F-101 A hemagglutinin stalk-based universal influenza virus vaccine

Abstract

Influenza virus infections are a significant cause of morbidity and mortality worldwide. Current vaccines show acceptable efficacy against antigenically matched viruses by inducing strain specific antibodies against the membrane-distal globular head domain of the viral hemagglutinin, but fail to protect against drifted and pandemic strains. The membrane-proximal stalk domain of the viral hemagglutinin exhibits a high degree of conservation across influenza virus subtypes, and monoclonal antibodies directed against this region typically show broad neutralizing activity. However, these antibodies are rare and usually not induced/boosted by regular seasonal vaccines.

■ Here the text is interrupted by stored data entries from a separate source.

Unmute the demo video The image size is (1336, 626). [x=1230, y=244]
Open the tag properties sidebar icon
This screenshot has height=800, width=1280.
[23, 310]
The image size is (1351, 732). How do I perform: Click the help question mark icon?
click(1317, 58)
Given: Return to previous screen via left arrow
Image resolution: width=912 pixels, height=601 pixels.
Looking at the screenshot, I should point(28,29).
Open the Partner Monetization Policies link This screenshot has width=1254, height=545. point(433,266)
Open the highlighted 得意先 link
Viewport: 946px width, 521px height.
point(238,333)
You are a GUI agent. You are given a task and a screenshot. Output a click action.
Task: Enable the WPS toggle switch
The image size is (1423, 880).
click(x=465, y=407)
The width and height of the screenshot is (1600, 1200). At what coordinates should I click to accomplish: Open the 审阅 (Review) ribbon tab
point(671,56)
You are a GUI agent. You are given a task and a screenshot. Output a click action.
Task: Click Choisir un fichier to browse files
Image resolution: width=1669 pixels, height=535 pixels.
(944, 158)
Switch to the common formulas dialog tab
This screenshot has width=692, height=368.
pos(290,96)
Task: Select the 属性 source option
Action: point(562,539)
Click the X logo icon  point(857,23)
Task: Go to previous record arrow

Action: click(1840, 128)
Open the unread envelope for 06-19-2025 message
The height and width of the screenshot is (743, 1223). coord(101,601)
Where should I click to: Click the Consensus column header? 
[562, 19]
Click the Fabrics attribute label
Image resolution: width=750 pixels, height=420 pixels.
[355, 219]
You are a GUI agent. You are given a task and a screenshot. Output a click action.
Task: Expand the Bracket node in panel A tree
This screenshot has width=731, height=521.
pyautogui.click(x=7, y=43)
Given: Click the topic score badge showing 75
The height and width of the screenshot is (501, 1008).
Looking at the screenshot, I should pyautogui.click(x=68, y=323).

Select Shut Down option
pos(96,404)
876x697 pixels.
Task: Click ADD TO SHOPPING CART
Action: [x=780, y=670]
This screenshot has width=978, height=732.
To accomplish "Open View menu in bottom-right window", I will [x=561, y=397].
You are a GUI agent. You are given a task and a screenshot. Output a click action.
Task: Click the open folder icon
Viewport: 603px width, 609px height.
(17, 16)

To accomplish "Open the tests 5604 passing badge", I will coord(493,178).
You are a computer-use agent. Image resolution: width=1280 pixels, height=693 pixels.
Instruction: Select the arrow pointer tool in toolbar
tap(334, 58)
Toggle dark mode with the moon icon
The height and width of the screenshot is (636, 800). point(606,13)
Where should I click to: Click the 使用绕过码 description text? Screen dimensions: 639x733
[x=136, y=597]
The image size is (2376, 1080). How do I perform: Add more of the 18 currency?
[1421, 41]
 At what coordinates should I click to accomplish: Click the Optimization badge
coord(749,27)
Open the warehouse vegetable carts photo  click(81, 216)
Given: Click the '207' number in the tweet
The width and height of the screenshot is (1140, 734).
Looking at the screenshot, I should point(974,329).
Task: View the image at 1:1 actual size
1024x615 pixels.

Here, we developed a universal influenza virus vaccination strategy based on the conserved stalk domain of group 1 and group 2 hemagglutinins. By sequential vaccination of mice and ferrets with chimeric hemagglutinin constructs that share the same stalk domain but have divergent head domains we were able to specifically boost broadly neutralizing antibody titers against conserved epitopes in the hemagglutinin stalk. Animals vaccinated with these constructs were protected from morbidity and mortality induced by infection with a panel of heterologous and heterosubtypic influenza A viruses, including avian influenza virus subtypes of concern like H5N1 and H7N9. The induced antibody response was long-lived and also interfered with virus transmission between animals. The present data suggest that this vaccine strategy has the potential to provide broad influenza virus protection in humans and clinical trials are currently ongoing. A universal influenza virus vaccine would represent a major advance towards the control of influenza worldwide and would significantly enhance our pandemic preparedness.